**Problem description**: Find every line in the entries that holds the string "agent" and report it.

**Source material**:
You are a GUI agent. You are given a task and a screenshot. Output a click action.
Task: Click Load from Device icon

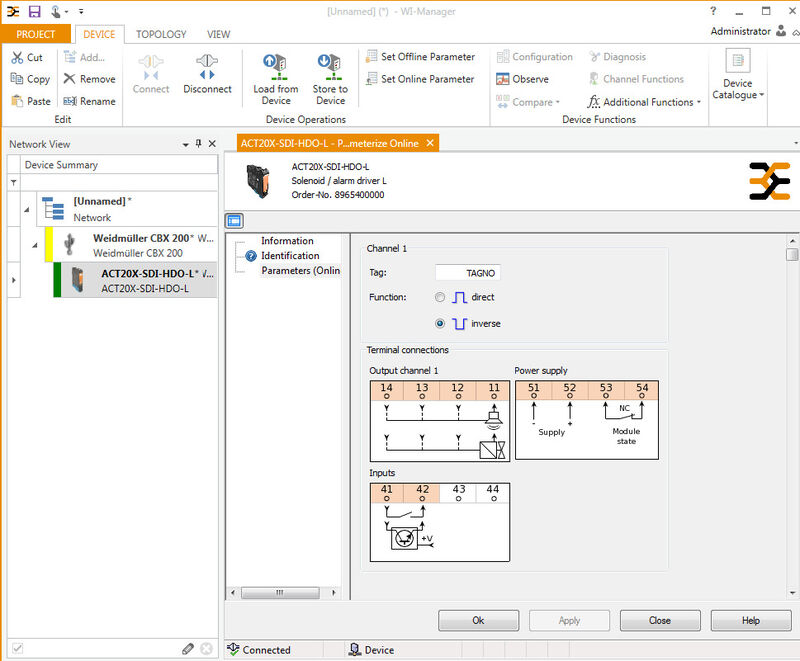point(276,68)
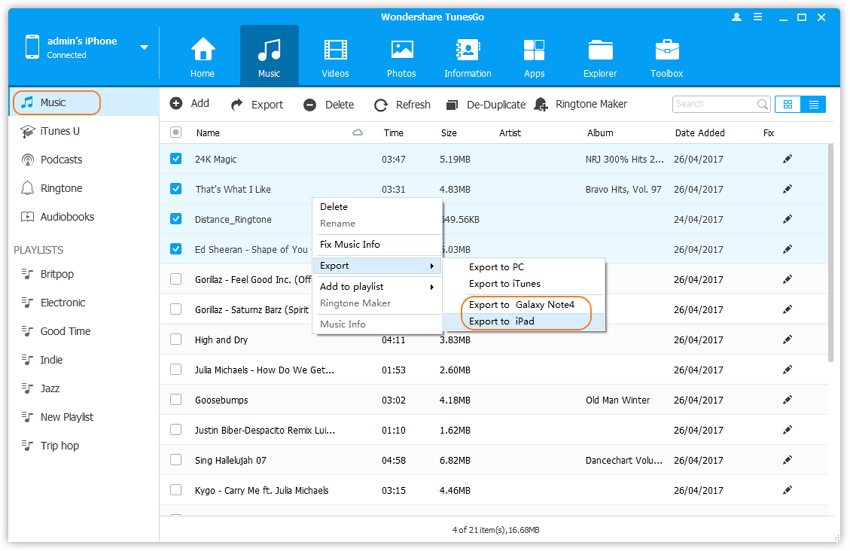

...

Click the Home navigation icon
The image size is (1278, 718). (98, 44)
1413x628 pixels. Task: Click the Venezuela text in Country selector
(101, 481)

--

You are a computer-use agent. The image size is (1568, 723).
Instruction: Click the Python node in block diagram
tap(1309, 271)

**Output of the task**:
You are a GUI agent. You are given a task and a screenshot. Output a click action.
You are a computer-use agent. The image size is (1568, 723).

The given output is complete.